By Michael Kun
A California plaintiff who prevails in a wage-hour lawsuit generally may recover his or her attorney’s fees. The same is so for employers -- but only for the next few months.
A new statute will take effect in January 2014 that will change whether and how an employer who prevails in such a case may recover its fees. In a state already overrun with wage-hour lawsuits with questionable merit, that new statute seems to ensure that even more meritless wage-hour lawsuits will be filed by plaintiffs’ counsel who count on the in terrorem effect of those lawsuits to force employers to settle such claims – and who pocket 40% of what they recover.
Governor Jerry Brown has signed into law a bill that raises the standard for a prevailing employer to recover fees when they prevail in wage-hour actions. Effective January 2014, an employer must meet a higher standard than an employee to recover fees. It must not only prevail in the lawsuit, but it must establish that the lawsuit was brought in “bad faith.”
While the authors of the bill contended that it was needed to correct an injustice that discouraged workers from pursuing such claims, one has to wonder whether those legislators could identify a single California employee who did not pursue a valid wage-hour claim because of the fear of paying attorney’s fees. The California courts have been overrun with wage-hour lawsuits. There is little, if anything, to suggest that employees have been deterred from filing these lawsuits. If anything, they have been greatly encouraged to do so, and plaintiffs’ counsel sometimes file these suits with little effort to determine if they have any merit beforehand. Indeed, it is not unusual for an employee not to even meet his or her attorney before the attorney files a wage-hour suit, or for that attorney to file a wage-hour class action with minimal, if any, investigation.

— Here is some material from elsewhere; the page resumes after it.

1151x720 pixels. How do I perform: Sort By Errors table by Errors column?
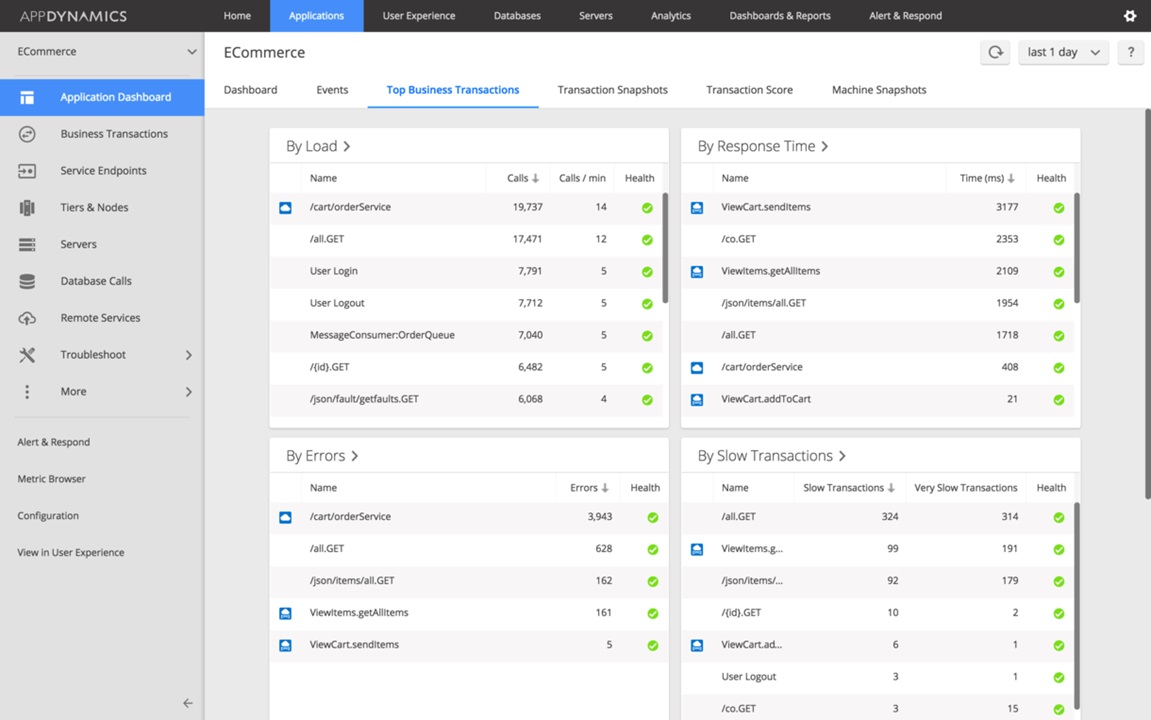click(589, 488)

In this way, the new statute seems to be aimed to benefit the plaintiffs’ bar, not employees. Until now, the only thing that prevented plaintiffs’ counsel from filing a meritless wage-hour action was the possibility that the employer would be able to recover its attorney’s fees. Now, knowing that an employer is only going to be able to recover fees in meritless cases if it can establish that it was brought in “bad faith,” there is every reason to expect the filing of even more meritless wage-hour actions.